The IMF also said it believes global inflation has passed its peak and will fall from 8.8% last year to 6.6% in 2023 and 4.3% in 2024 as interest rate hikes by central banks begin to cool demand and slow price rises.

But it warned that, in the UK and Europe, surging prices and the impact of action taken to rein in inflation, will continue to weigh on the economy.

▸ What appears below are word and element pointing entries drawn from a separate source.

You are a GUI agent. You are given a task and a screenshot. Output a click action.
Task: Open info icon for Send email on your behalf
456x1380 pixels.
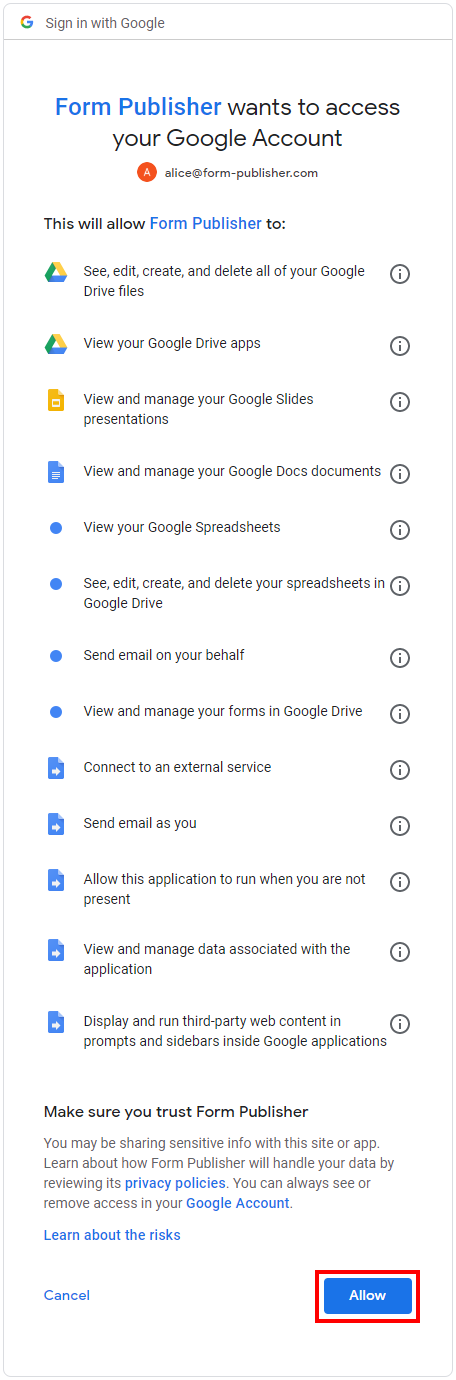(400, 658)
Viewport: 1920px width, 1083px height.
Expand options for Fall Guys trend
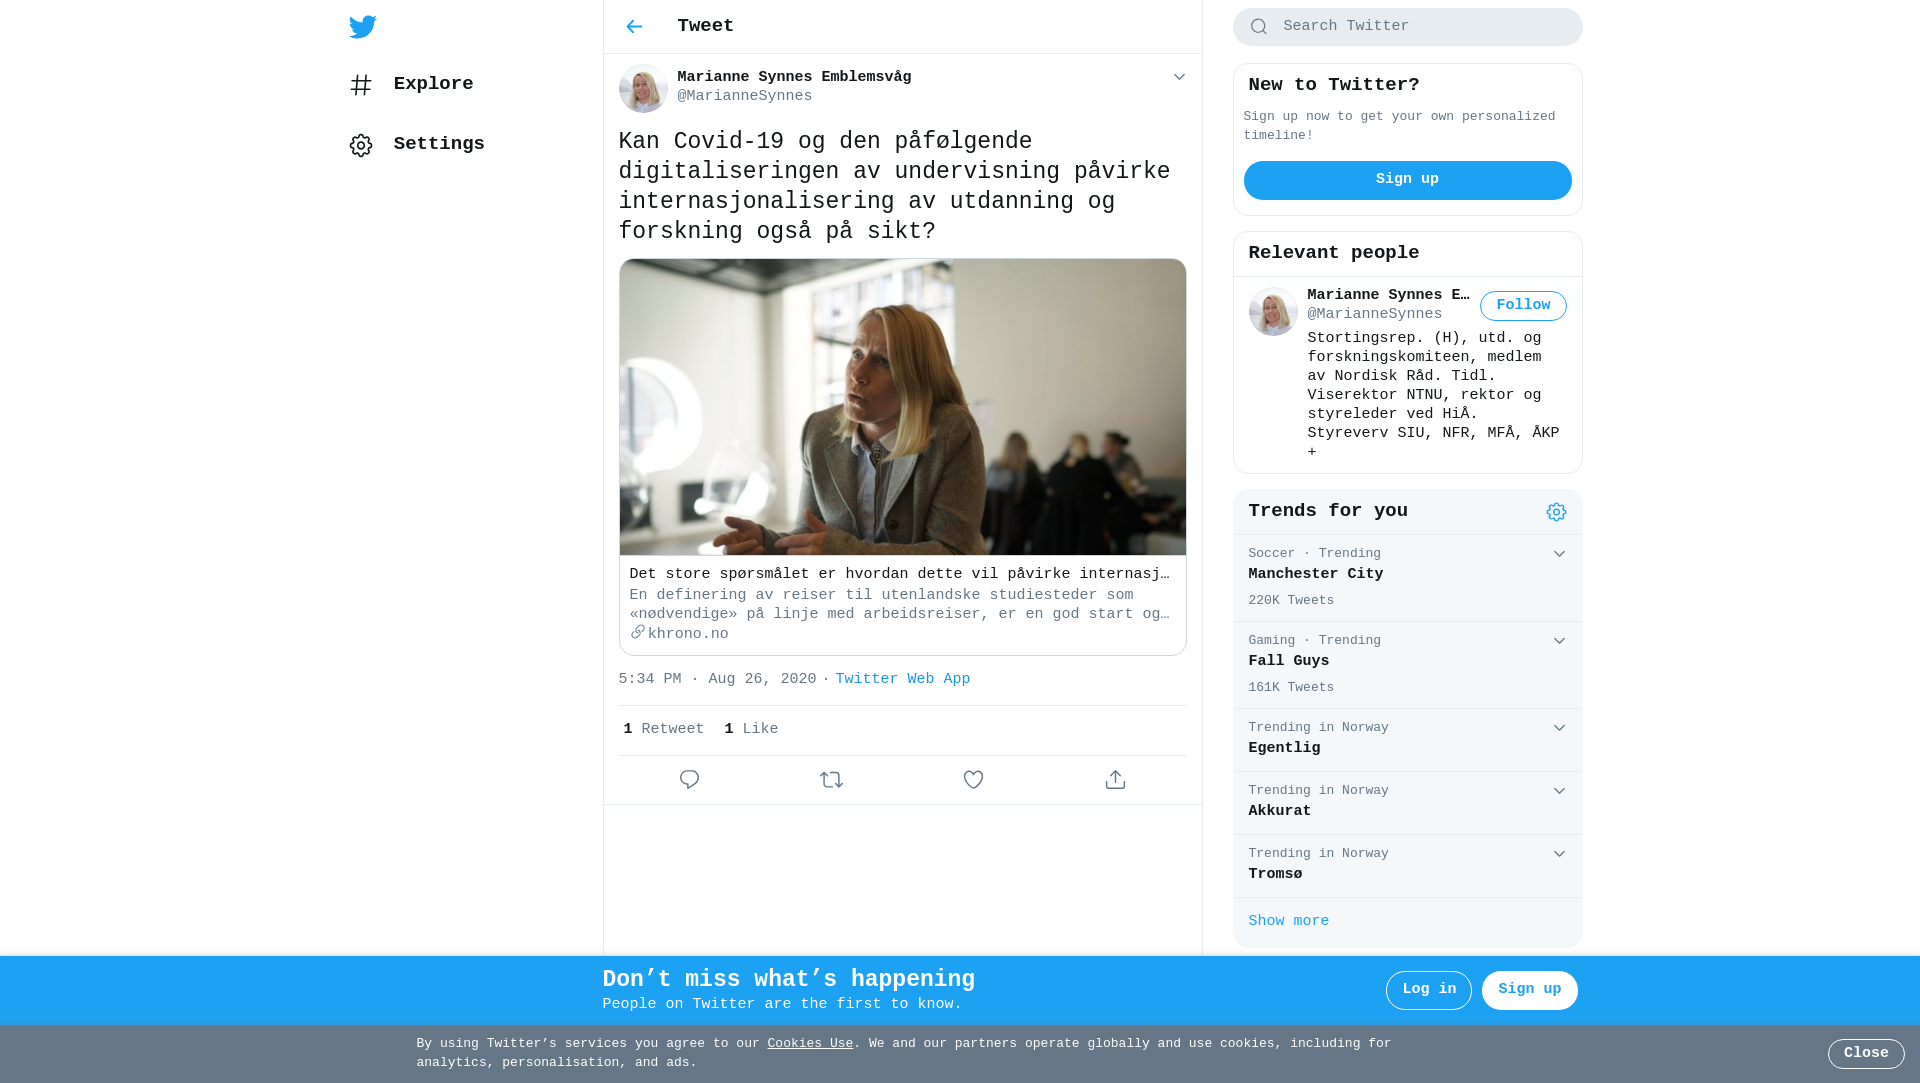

It said: “Consumer confidence and business sentiment have worsened. With inflation at about 10% or above in several euro area countries and the United Kingdom, household budgets remain stretched. The accelerated pace of rate increases by the Bank of England and the European Central Bank is tightening financial conditions and cooling demand in the housing sector and beyond.”

Chief economist for the IMF, Pierre-Olivier Gourinchas, explained there were three primary factors motivating the UK’s economic outlook.

He said: “First, there is exposure to natural gas… we’ve had a very sharp increase in energy prices in the UK. There is a larger share of energy that is coming from natural gas, with a higher pass-through to final consumers. The UK’s employment levels have also not recovered to pre-pandemic levels. This is a situation where you have a very, very tight labour market but you have an economy that has not re-absorbed into employment as many people as it had before. That means there is less output, less production. The third is that there is a very sharp monetary tightening because inflation has been very elevated, that’s a side effect of this high pass-through of energy prices.

“Inflation was 9.1% last year, and it’s expected to actually remain quite high in this coming year at 8.2% (so) the Bank of England has started tightening.

“The UK has a fairly high share of adjustable rate mortgages. So when the Bank of England starts increasing rates, it feeds into the mortgage rates that mortgage holders are paying, and that is also weighing down economic activity.”

Hunt said: “The Governor of the Bank of England recently said that any UK recession this year is likely to be shallower than previously predicted, however these figures confirm we are not immune to the pressures hitting nearly all advanced economies.

“Short-term challenges should not obscure our long-term prospects – the UK outperformed many forecasts last year, and if we stick to our plan to halve inflation, the UK is still predicted to grow faster than Germany and Japan over the coming years.”

The Treasury said since 2010, the UK had grown faster than France, Japan and Italy and that since the EU referendum in 2016, it had grown at “about the same rate as Germany”.

“Cumulative growth over the 2022-24 period is predicted to be higher than Germany and Japan, and at a similar rate to the US,” a spokesman said.

Economic forecasters are not always 100% right when it comes to predicting the future. The IMF has said its forecasts for growth the following year in most advanced economies like the UK’s have more often than not been within about 1.5 percentage points of what actually happens.

The IMF did not mention Brexit in its report as a factor for the UK not performing as well as others. Today marks three years since the UK left the EU.